Research Community-Specific Metadata Standards¶
Many research communities have developed their own metadata standards for specific data types. The metadata standards included in this guidance are not intended to replace any existing research community-specific metadata standards, but rather to supplement with some additional metadata. Use of existing research community-specific metadata standards can greatly contribute the findability and usability of your data for your research community. If you are not aware whether there are metadata standards already established within your research community, it may be useful to determine whether these exist and to implement them before submitting your data to a repository.

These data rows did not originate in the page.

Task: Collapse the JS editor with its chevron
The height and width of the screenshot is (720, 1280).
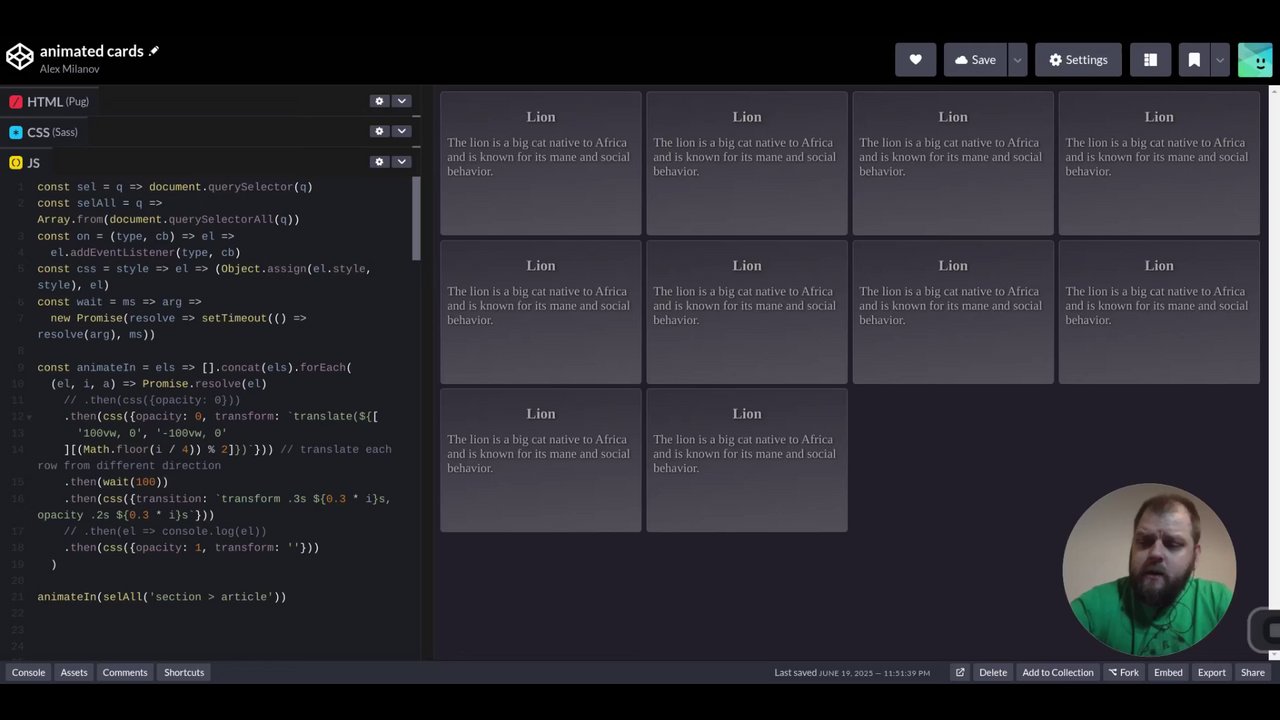Action: coord(401,161)
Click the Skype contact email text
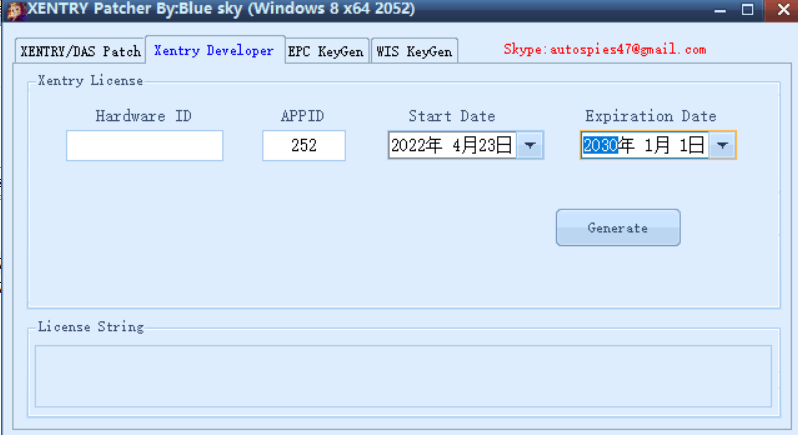The width and height of the screenshot is (798, 435). 604,49
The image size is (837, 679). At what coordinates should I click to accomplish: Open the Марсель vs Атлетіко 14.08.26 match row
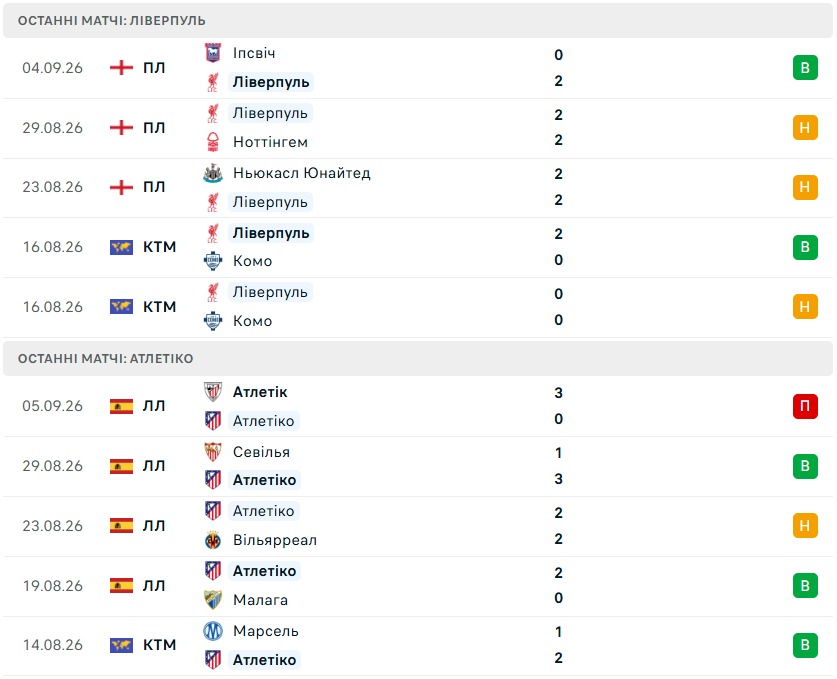[418, 645]
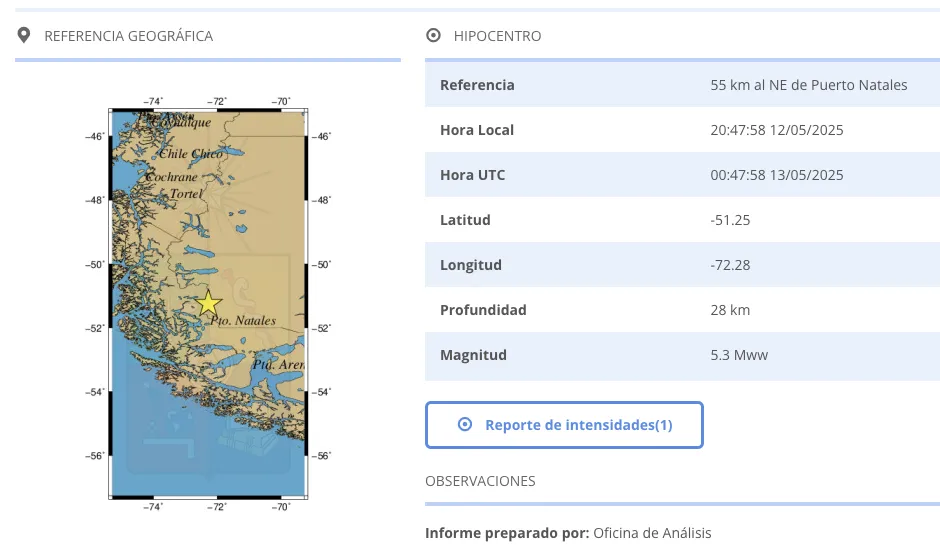
Task: Click the Observaciones section heading
Action: (480, 481)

This page includes some guidance on existing research community-specific metadata standards that may be applicable to HEAL investigators. Given the wide range of research communities involved in HEAL-funded studies, this is not a comprehensive list. Additionally, some research communities have not yet reached consensus on metadata standards.
General resources¶
- The Data Curation Network has put together a series of data primers that include information on data curation for multiple different study and data types. This includes some research community-specific standards as well as best practices for some general data types. This includes guidance on:
- CARE Data Principles (data involving indigenous peoples, interests, lands, environments, resources, territories, traditions, cultures, archives, and histories)
- Clinical Trials data, human participants data, consent forms
- Genetic data
- Neuroimaging
- Confocal microscopy
- Mass spectrometry
- Qualitative data
- Audiovisual data
- Program-specific standards, including Excel, Python, Jupyter Notebook, R, SAS, SPSS, NVivo, Atlas.ti
- Metadata Resources from the NIH HEAL Data Stewardship Group
Research community-specific resources¶
Clinical trials:
Survey and social science data:
- Data Documentation Initiative (DDI) metadata standards
Neuroimaging data:
- Brain Imaging Data Structure (BIDS)
Neurophysiology data:
Genomic and sequencing data:
- Minimal Information about a high throughput SEQuencing Experiment (MINSEQ)
- MIxS (Minimum Information about any (x) Sequence), which includes:
- MIGS: Minimum information about a genome sequence
- MIMS: Minimum information about a metagenome sequence
- MIMARKS: Minimum information about a marker gene sequence
- MISAG: Minimum information about a single amplified genome sequence
- MIMAG: Minimum information about a metagenome-assembled genome sequence
- MIUViG: Minimum information about an Uncultivated Virus Genome
- Sequence Read Archive BioSample packages, which contains a wide range of metadata templates including required associated metadata for submission to SRA; includes metadata templates for different sequence types under MIG, MIMARKS, MIMAG, MISTAG, MIMS, MIUViG, and pathogens.